Goal
Copy everything from the start of the listing down to the line containing "across (550, 991)", renaming "scenario" to "situation" and keeping all else unchanged. Leave the pictures out of your copy.

Records from a pointing dataset
— START —
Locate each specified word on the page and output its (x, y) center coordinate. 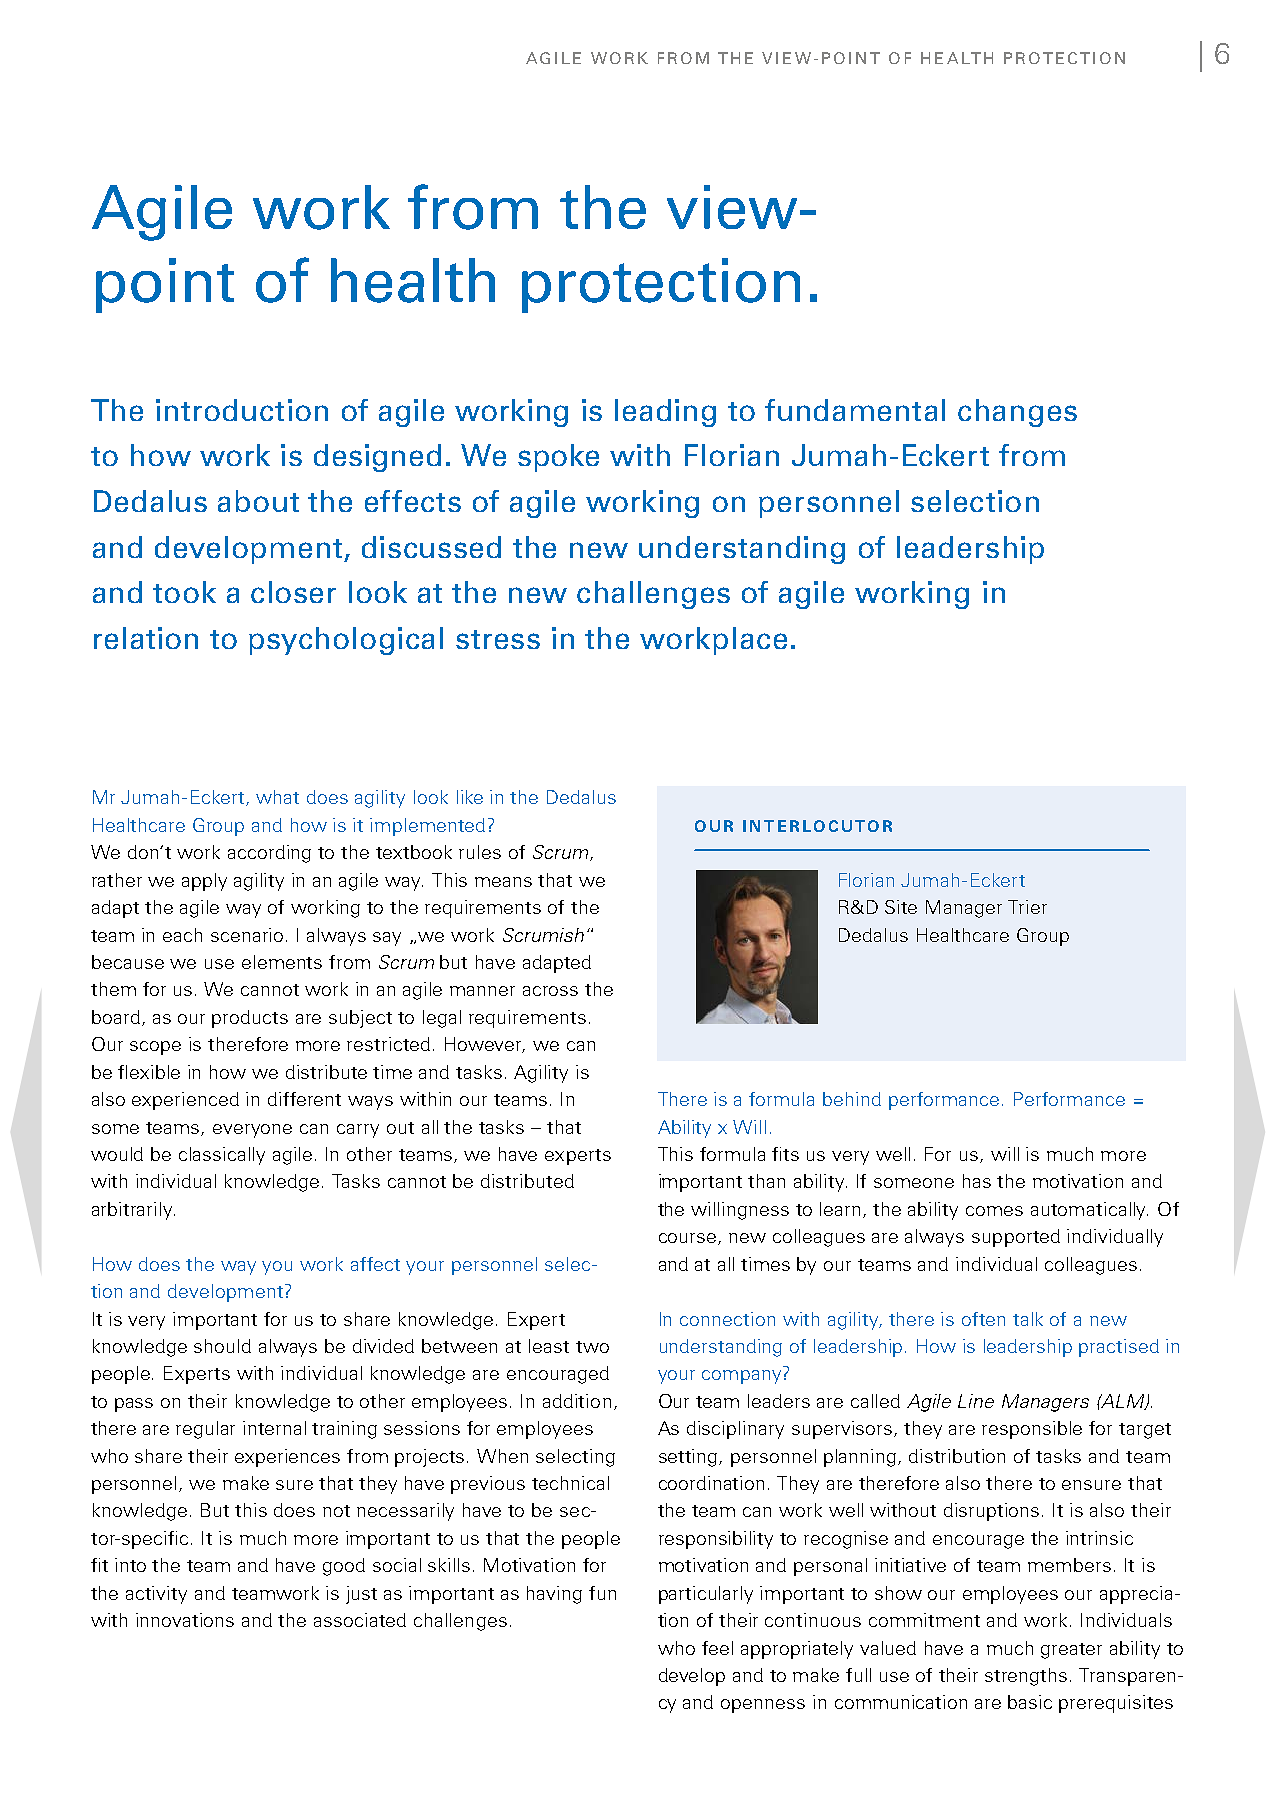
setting (689, 1458)
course (689, 1239)
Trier (1027, 907)
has (977, 1181)
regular (205, 1430)
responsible (1032, 1430)
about (258, 501)
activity (156, 1595)
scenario (247, 935)
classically (222, 1156)
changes (1017, 413)
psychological (346, 641)
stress (498, 639)
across (550, 991)
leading (665, 413)
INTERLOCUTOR (817, 826)
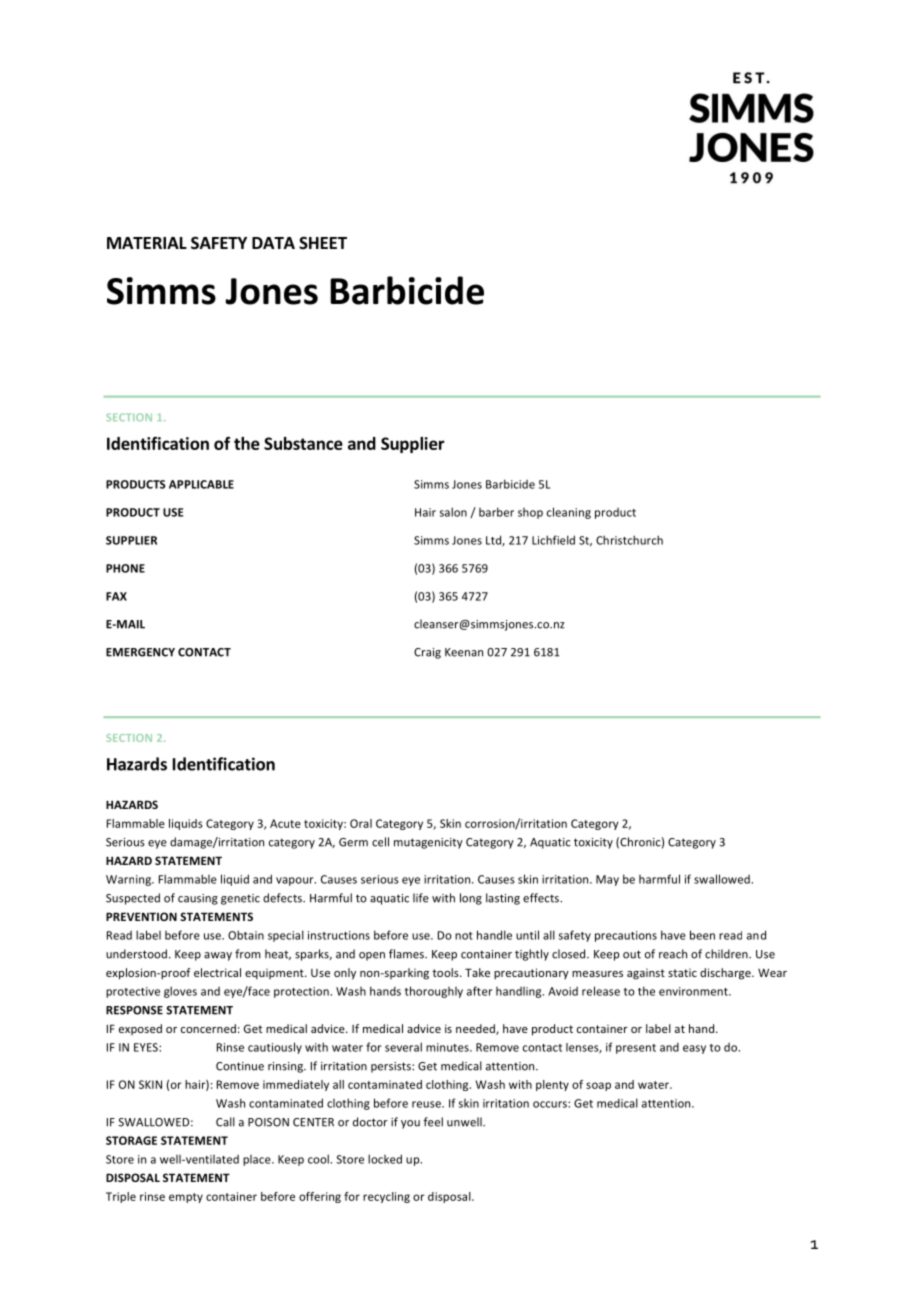 The width and height of the screenshot is (924, 1309). Describe the element at coordinates (323, 243) in the screenshot. I see `SHEET` at that location.
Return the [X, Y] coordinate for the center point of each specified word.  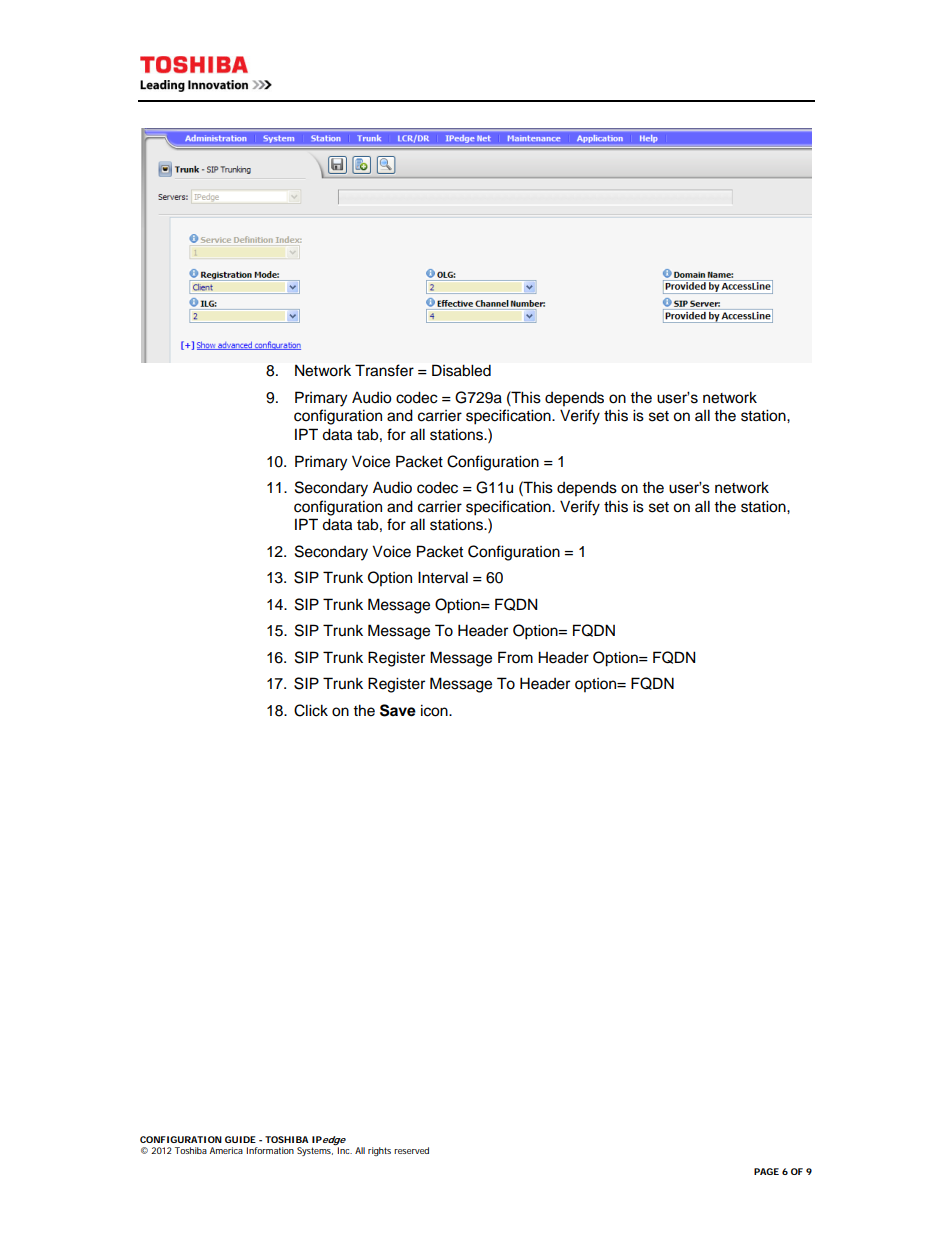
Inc [345, 1150]
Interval [443, 577]
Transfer [384, 370]
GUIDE [240, 1139]
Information [270, 1150]
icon [435, 710]
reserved [411, 1150]
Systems [315, 1151]
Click [311, 710]
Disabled [461, 370]
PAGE [766, 1171]
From [515, 657]
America [226, 1150]
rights [379, 1151]
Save [398, 710]
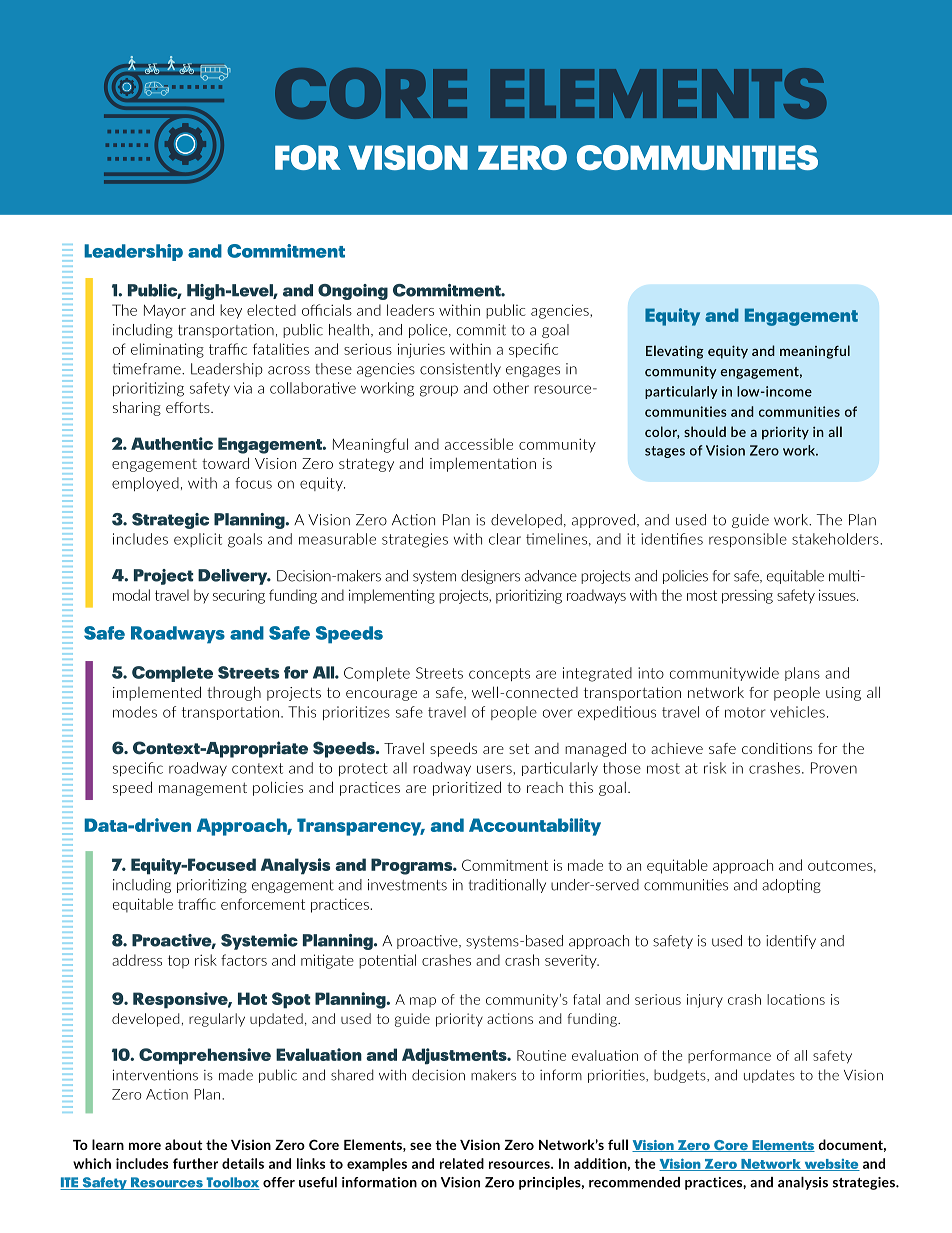  Describe the element at coordinates (831, 1165) in the screenshot. I see `website` at that location.
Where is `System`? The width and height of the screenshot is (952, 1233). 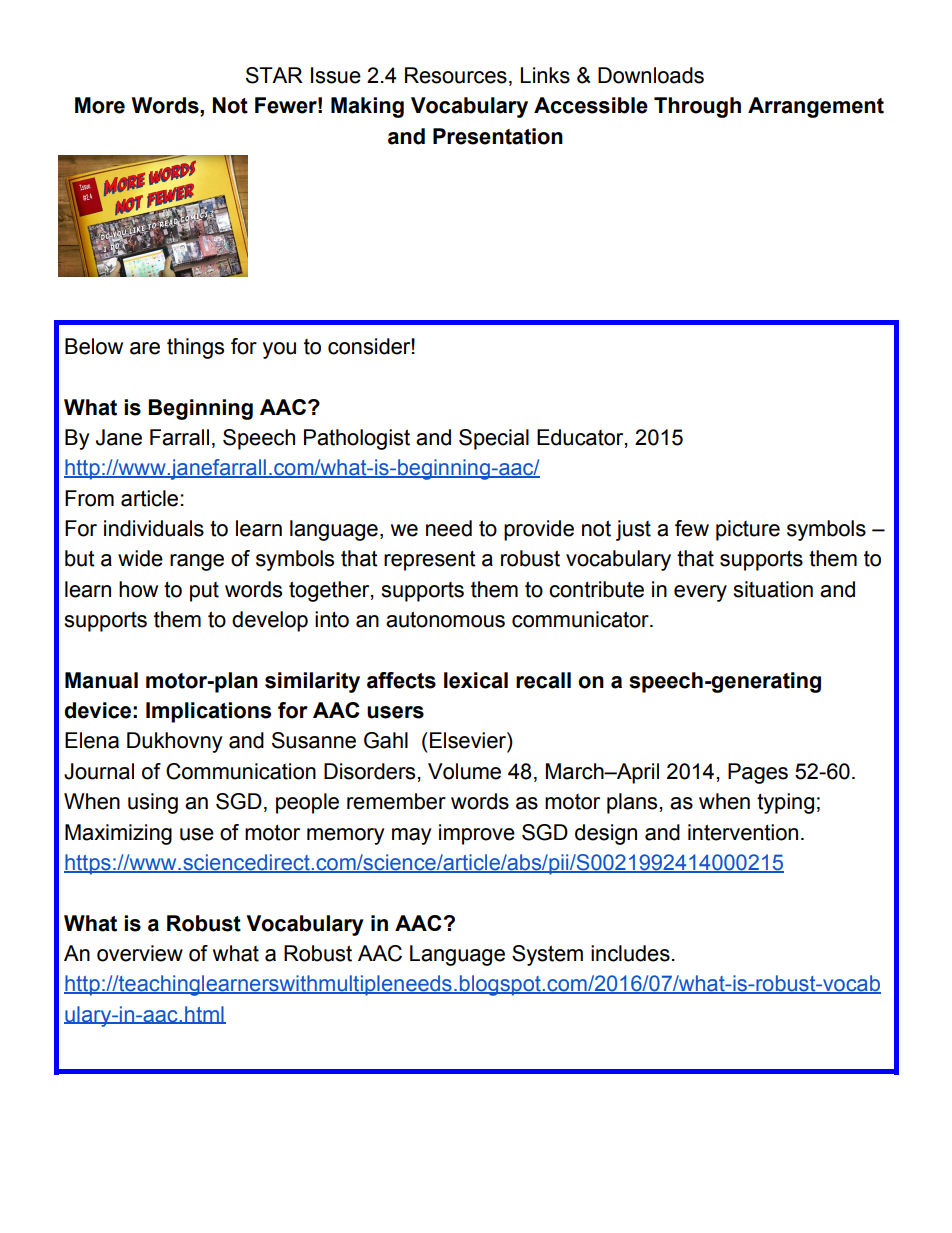 System is located at coordinates (547, 955).
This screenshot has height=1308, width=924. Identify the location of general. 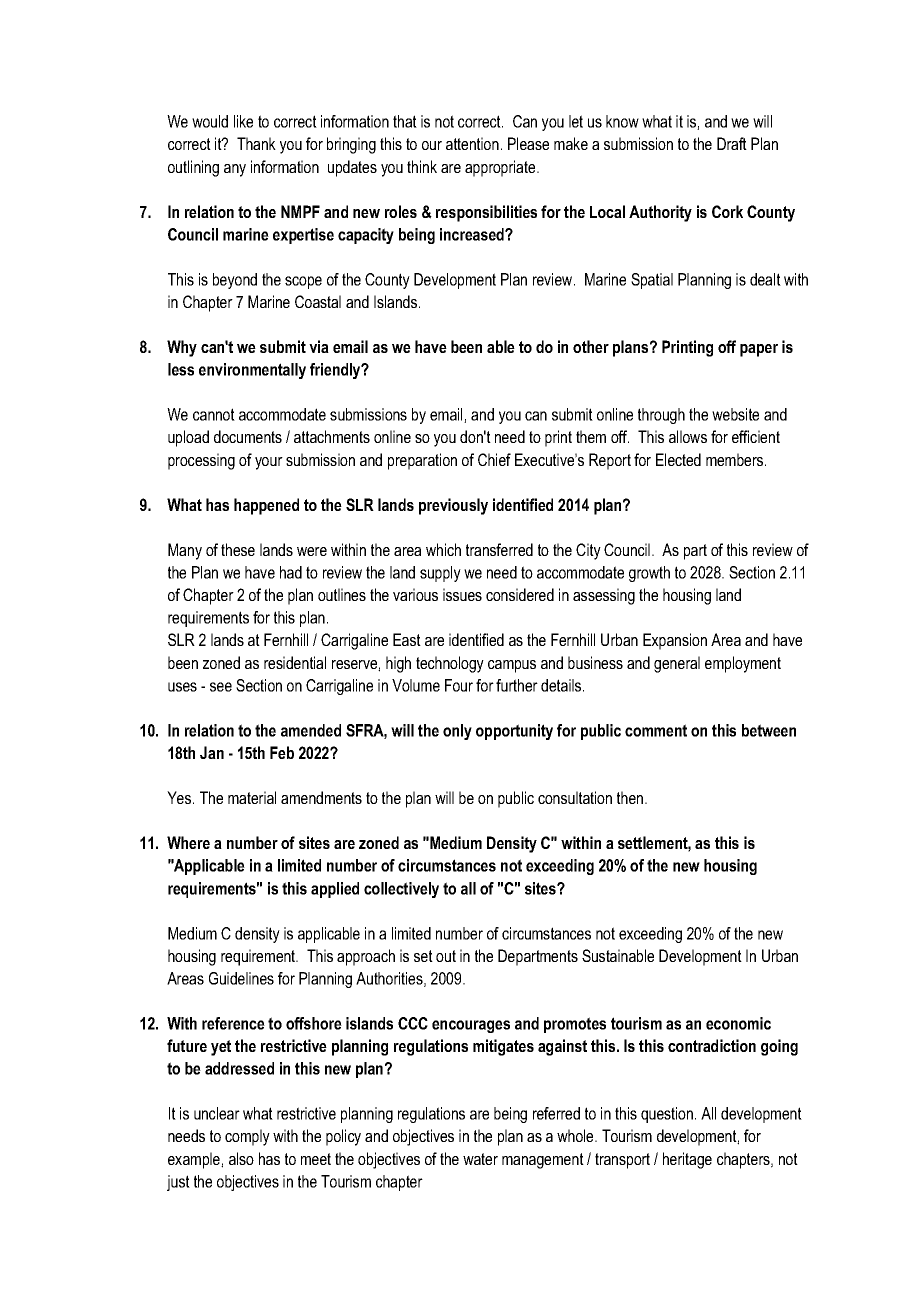
(677, 664).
— END —
Answer to the task
Locate each specified word on the page and output its (x, y) center coordinate. 
setting (689, 1458)
course (689, 1239)
Trier (1027, 907)
has (977, 1181)
regular (205, 1430)
responsible (1032, 1430)
about (258, 501)
activity (156, 1595)
situation (247, 935)
classically (222, 1156)
changes (1017, 413)
psychological (346, 641)
stress (498, 639)
across (550, 991)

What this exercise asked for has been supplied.